Roll label printers in the UK experienced a difficult start to 1996, with a fall in orders, shorter lead times and a drop in employment, according to the finding of the first quarter survey of the British Roll Label Association. The survey of the BPIF Business Information Section for the same period indicates that similar conditions prevailed in the business information sector.

Capacity utilisation in the roll label sector has fallen sharply and prices, particularly in the domestic market, remain under severe downward pressure.

These difficult conditions are not expected to persist, however, and none of the respondents to the BRLA survey expects conditions to deteriorate further in the second quarter. Indeed margins are expected to improve and more than half of the survey’s respondents expect to increase investment in plant and machinery over the coming year.

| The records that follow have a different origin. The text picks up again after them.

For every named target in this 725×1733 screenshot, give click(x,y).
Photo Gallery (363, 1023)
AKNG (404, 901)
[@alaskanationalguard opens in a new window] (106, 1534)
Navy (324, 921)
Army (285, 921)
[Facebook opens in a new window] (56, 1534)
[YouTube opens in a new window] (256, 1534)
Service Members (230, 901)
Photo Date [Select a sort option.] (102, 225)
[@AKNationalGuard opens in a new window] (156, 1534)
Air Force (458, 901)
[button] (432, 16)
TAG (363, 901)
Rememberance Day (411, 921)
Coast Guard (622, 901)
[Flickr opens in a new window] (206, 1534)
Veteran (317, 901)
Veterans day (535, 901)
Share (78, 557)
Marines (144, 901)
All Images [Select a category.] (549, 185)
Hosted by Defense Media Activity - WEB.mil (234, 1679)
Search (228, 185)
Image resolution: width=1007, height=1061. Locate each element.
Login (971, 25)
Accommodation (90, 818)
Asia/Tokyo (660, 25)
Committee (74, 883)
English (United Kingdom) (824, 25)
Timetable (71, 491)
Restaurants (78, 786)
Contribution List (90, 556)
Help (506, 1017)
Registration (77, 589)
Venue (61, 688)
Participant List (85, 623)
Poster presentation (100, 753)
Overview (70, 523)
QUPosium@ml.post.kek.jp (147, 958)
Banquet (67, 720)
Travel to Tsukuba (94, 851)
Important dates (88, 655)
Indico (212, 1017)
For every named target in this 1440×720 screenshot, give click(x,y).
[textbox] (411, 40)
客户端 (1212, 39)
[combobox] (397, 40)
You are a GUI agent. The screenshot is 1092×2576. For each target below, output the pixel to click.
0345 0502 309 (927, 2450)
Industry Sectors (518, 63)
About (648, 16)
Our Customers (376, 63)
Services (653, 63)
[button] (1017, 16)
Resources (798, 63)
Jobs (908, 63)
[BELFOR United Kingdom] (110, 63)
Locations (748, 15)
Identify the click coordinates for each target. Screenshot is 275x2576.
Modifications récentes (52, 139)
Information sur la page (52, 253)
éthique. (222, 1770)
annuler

Many of the survey’s findings mirror those of the BPIF Survey of Trends for the first quarter of 1996 and also those of the wider April CBI Industrial Trends Survey which reported poor performance during the first four months, yet the anticipation of improvements in the next period.

Looking at trade on a seasonal basis, 42 per cent of roll
label printers said that order books were worse than normal for the time of year, compared to 29 per cent in the previous quarter’s survey. More are working on short order books as customers maintain low stocks and place orders as late as possible.

A total of 28 roll
label printers, with a combined turnover of £150 million, participated in the survey.